> _Description of the task_
Search the records for the string "pixels" and return each line that has it.

[[ Excerpted records, beginning ]]

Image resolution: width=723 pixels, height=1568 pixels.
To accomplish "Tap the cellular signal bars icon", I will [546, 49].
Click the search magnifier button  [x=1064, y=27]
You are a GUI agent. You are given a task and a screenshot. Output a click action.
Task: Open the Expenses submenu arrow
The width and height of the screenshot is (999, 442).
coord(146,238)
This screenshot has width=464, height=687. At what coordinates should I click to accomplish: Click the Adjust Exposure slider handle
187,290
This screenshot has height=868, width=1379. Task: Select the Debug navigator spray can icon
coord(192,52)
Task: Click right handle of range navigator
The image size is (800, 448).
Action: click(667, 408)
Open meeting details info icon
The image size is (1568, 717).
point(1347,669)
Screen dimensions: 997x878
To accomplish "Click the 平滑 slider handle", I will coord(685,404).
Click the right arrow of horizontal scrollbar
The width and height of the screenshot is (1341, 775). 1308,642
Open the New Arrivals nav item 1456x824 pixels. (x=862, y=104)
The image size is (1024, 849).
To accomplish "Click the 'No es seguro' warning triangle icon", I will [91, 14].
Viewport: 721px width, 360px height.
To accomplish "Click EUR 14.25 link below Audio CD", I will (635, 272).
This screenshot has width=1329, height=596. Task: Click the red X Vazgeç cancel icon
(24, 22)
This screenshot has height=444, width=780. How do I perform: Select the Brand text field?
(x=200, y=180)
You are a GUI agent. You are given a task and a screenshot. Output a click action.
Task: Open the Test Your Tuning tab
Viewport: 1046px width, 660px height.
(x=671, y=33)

[[ Excerpted records, end ]]

> _Your response_
Image resolution: width=723 pixels, height=1568 pixels.
Open the New Arrivals nav item 1456x824 pixels. (x=862, y=104)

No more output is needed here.